Answer: For human evaluation, we present the reasoning steps of GPT-4o (interleaved between text and images) to two human subjects. In the geometry task, we ask the annotators to respond with "yes" or "no" to the question: "Would you draw the same auxiliary lines to answer the question?" For computer vision tasks, we ask: "Are the visual reasoning steps reasonable?" We will include an additional human evaluation section in the appendix to provide more comprehensive details.
Thank you very much for your time and effort in reviewing our paper! If you have any additional questions for discussion, we would be more than happy to address them. We will make every effort to revise our paper based on the reviewer's feedback and suggestions.
We appreciate all reviewers for their timely and positive feedback. We are encouraged that the reviewers believe visual sketchpad is “a good idea” (Reviewer BpTp), “interesting and effective” (Reviewer jSat), with “originality” and “significance” (Reviewer 2LyD). Also, all reviewers believe that the experiments are “comprehensive” and achieved great results; the paper is “well-written” with “great clarity”. (Reviewer BpTp, nzNU, 2LyD, jSat) We believe visual sketchpad is a novel and effective framework to fully unleash the power of multimodal LLMs, “bringing LMs closer to how humans naturally think” (BpTp) by solving complex problems with a combination of text and visual artifacts.

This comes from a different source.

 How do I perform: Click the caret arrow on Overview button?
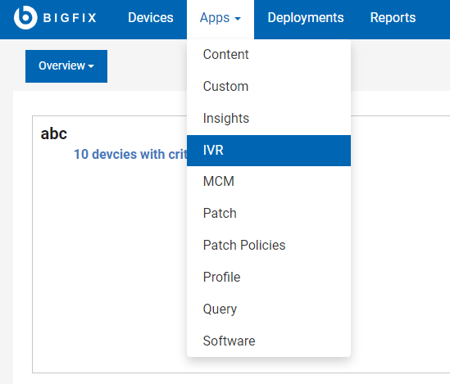coord(91,66)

We will address each reviewer’s questions below. And we are happy to address any further comments from reviewers.
BpTp considers the problem useful/well motivatated and experiments to be comprehensive, covering diverse reasoning tasks. They ask about determinism of the response and accuracy of responses and receive a satisfactory response in the rebuttal. The score is maintained at accept (7)
nzNU recognizes the paper contributes to a research trajectory, and asks whether the CoT contribution could be built upon one such technique (VisProg). A minor point is made re: the use of the terminology ‘sketch’ in this context. Some questions are asked regarding the technical exposition and about the ground truth for geometry problems. In my interpretation there are no serious concerns raised by the reviewer only some questions raised out of interest, and the rebuttal has answered them. The reviewer does not reply to the rebuttal so the final score is borderline accept (5).

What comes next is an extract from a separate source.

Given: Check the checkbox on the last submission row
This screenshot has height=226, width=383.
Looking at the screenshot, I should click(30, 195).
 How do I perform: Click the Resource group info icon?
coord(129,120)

2LyD is concerned that introducing the modality of ‘sketch’ i.e. diagrams into the chain of thought is not a novel step over existing chain of thought-like approaches. They also had some questions on how the work is positioned, partially echoing nzNU. They specifically ask for clarification of novelty over [See et al] and [60], and on the baseline comparisons. . There is some reply given around novelty and performance relative [60] and [a] and it should be noted these papers are in arxiv/unpublished state. The reviewer does not reply to the rebuttal and the score remains at (5).

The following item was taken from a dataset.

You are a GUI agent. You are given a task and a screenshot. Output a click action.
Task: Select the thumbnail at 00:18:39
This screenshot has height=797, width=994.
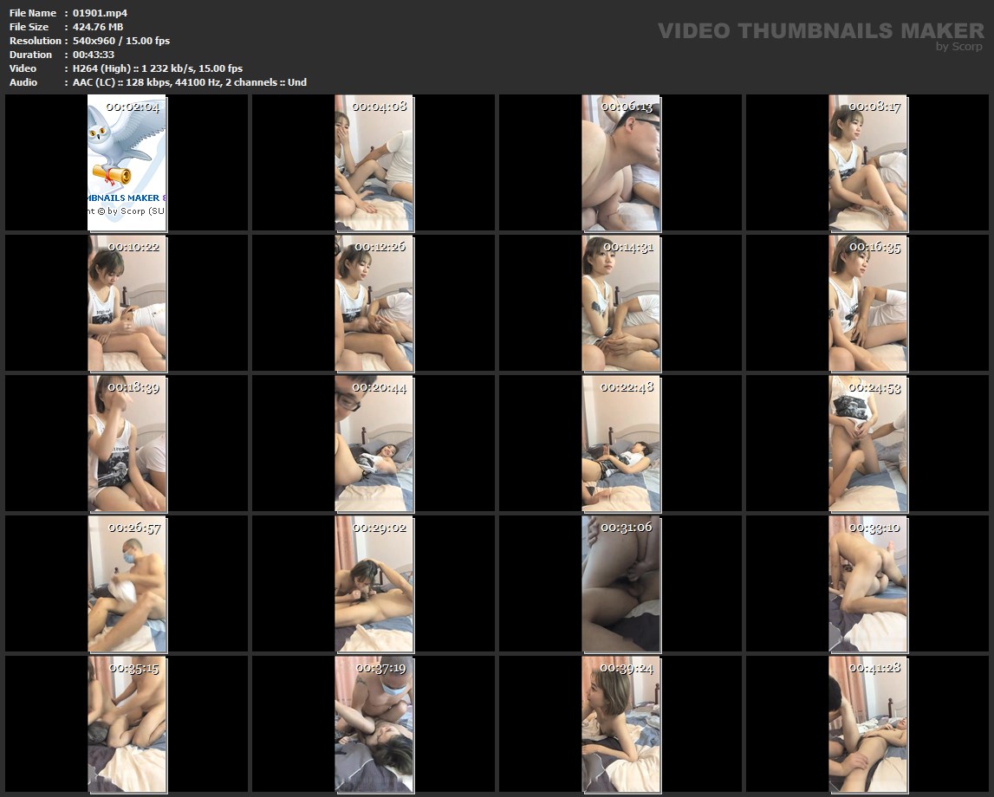(127, 444)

jSat considers the framework to be interesting and effective, noting the performance gain and SOTA results. The main weakness identified is lack of comparison with existing CoT frameworks. The majority of the questions raised are clarification on image formation and edge case behaviour. The reviewer notes that ‘most’ of their concerns are addressed but has not amended their score of (5). This is a borderline paper. No reviewer has argued against acceptance, but only one reviewer is firmly arguing to accept it. The main deficiency in the paper is the lack of comparison to other published visual CoT methods, as the reviewers flagged. In my view the paper could do better to motivate/position itself relative these works (also see Chen et al. AAAI 2024) as there is an implication in the motivation that this work is first out of the gate on the topic. The baseline comparisons requested would be interesting but not all of the techniques discussed by the reviewers are published yet.
On the balance the score is low but I don’t see any critical concerns raised by the reviewers that remain post-rebuttal. I would consider that the paper is borderline acceptable on that bass and so recommend acceptance.